- EXERCISE BRIEF: Copy every line of the listing exactly.

- DATA TO EXAMINE:
=====

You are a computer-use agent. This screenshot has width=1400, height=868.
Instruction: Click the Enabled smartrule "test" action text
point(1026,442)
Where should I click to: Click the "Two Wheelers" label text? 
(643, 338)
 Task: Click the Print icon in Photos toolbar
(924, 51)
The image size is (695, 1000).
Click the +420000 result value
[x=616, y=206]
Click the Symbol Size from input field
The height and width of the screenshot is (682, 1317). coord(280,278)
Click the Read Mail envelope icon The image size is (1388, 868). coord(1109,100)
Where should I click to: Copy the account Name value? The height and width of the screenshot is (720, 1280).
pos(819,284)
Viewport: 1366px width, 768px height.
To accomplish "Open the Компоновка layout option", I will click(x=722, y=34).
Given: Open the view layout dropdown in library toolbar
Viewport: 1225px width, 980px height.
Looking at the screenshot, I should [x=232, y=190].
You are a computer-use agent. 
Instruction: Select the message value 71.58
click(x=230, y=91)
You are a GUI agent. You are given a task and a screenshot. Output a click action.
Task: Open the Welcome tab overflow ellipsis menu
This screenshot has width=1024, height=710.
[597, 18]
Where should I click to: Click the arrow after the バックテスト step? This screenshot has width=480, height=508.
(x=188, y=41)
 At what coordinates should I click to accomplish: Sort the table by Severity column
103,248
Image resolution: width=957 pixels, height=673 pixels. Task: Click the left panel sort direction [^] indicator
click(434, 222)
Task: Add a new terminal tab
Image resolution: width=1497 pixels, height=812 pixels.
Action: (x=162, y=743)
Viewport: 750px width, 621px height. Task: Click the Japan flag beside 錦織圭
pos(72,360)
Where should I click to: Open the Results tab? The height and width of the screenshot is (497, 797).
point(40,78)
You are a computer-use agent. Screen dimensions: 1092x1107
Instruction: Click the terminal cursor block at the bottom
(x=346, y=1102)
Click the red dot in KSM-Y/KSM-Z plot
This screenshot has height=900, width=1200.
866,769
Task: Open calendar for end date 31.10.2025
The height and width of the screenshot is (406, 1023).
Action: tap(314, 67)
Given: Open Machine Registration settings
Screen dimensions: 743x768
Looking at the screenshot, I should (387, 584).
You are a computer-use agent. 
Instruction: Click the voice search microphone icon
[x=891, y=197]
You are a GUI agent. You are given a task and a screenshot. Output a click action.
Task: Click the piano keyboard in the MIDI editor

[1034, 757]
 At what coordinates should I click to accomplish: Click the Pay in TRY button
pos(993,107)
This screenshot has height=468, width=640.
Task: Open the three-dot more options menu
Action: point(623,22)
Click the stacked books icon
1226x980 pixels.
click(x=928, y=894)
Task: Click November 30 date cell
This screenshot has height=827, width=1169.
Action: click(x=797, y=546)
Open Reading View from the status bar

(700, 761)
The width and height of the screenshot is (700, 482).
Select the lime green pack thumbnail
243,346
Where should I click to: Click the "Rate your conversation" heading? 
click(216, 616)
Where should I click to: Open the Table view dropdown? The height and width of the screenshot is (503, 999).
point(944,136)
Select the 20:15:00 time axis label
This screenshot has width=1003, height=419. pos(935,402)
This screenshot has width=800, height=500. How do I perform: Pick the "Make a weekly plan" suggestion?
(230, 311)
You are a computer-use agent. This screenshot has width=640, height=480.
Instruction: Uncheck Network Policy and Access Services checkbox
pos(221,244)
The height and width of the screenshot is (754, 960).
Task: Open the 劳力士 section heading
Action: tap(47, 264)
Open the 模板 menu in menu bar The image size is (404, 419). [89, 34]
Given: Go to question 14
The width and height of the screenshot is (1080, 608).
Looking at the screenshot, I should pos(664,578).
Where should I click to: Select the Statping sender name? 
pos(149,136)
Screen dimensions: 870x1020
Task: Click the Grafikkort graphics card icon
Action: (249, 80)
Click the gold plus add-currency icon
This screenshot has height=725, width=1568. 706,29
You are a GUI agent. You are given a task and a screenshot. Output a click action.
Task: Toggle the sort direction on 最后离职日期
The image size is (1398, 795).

=====

- ANSWER SECTION:
You are a computer-use agent. This screenshot has width=1400, height=868.
Instruction: Click the Enabled smartrule "test" action text
point(1026,442)
Where should I click to: Click the "Two Wheelers" label text? 
(643, 338)
 Task: Click the Print icon in Photos toolbar
(924, 51)
The image size is (695, 1000).
Click the +420000 result value
[x=616, y=206]
Click the Symbol Size from input field
The height and width of the screenshot is (682, 1317). coord(280,278)
Click the Read Mail envelope icon The image size is (1388, 868). coord(1109,100)
Where should I click to: Copy the account Name value? The height and width of the screenshot is (720, 1280).
pos(819,284)
Viewport: 1366px width, 768px height.
To accomplish "Open the Компоновка layout option", I will click(x=722, y=34).
Given: Open the view layout dropdown in library toolbar
Viewport: 1225px width, 980px height.
Looking at the screenshot, I should [x=232, y=190].
You are a computer-use agent. 
Instruction: Select the message value 71.58
click(x=230, y=91)
You are a GUI agent. You are given a task and a screenshot. Output a click action.
Task: Open the Welcome tab overflow ellipsis menu
This screenshot has width=1024, height=710.
[597, 18]
Where should I click to: Click the arrow after the バックテスト step? This screenshot has width=480, height=508.
(x=188, y=41)
 At what coordinates should I click to accomplish: Sort the table by Severity column
103,248
Image resolution: width=957 pixels, height=673 pixels. Task: Click the left panel sort direction [^] indicator
click(434, 222)
Task: Add a new terminal tab
Image resolution: width=1497 pixels, height=812 pixels.
Action: (x=162, y=743)
Viewport: 750px width, 621px height. Task: Click the Japan flag beside 錦織圭
pos(72,360)
Where should I click to: Open the Results tab? The height and width of the screenshot is (497, 797).
point(40,78)
You are a computer-use agent. Screen dimensions: 1092x1107
Instruction: Click the terminal cursor block at the bottom
(x=346, y=1102)
Click the red dot in KSM-Y/KSM-Z plot
This screenshot has height=900, width=1200.
866,769
Task: Open calendar for end date 31.10.2025
The height and width of the screenshot is (406, 1023).
Action: tap(314, 67)
Given: Open Machine Registration settings
Screen dimensions: 743x768
Looking at the screenshot, I should (387, 584).
You are a computer-use agent. 
Instruction: Click the voice search microphone icon
[x=891, y=197]
You are a GUI agent. You are given a task and a screenshot. Output a click action.
Task: Click the piano keyboard in the MIDI editor

[1034, 757]
 At what coordinates should I click to accomplish: Click the Pay in TRY button
pos(993,107)
This screenshot has height=468, width=640.
Task: Open the three-dot more options menu
Action: point(623,22)
Click the stacked books icon
1226x980 pixels.
click(x=928, y=894)
Task: Click November 30 date cell
This screenshot has height=827, width=1169.
Action: click(x=797, y=546)
Open Reading View from the status bar

(700, 761)
The width and height of the screenshot is (700, 482).
Select the lime green pack thumbnail
243,346
Where should I click to: Click the "Rate your conversation" heading? 
click(216, 616)
Where should I click to: Open the Table view dropdown? The height and width of the screenshot is (503, 999).
point(944,136)
Select the 20:15:00 time axis label
This screenshot has width=1003, height=419. pos(935,402)
This screenshot has width=800, height=500. How do I perform: Pick the "Make a weekly plan" suggestion?
(230, 311)
You are a computer-use agent. This screenshot has width=640, height=480.
Instruction: Uncheck Network Policy and Access Services checkbox
pos(221,244)
The height and width of the screenshot is (754, 960).
Task: Open the 劳力士 section heading
Action: tap(47, 264)
Open the 模板 menu in menu bar The image size is (404, 419). [89, 34]
Given: Go to question 14
The width and height of the screenshot is (1080, 608).
Looking at the screenshot, I should pos(664,578).
Where should I click to: Select the Statping sender name? 
pos(149,136)
Screen dimensions: 870x1020
Task: Click the Grafikkort graphics card icon
Action: (249, 80)
Click the gold plus add-currency icon
This screenshot has height=725, width=1568. 706,29
You are a GUI agent. You are given a task and a screenshot. Output a click action.
Task: Toggle the sort direction on 最后离职日期
The image size is (1398, 795).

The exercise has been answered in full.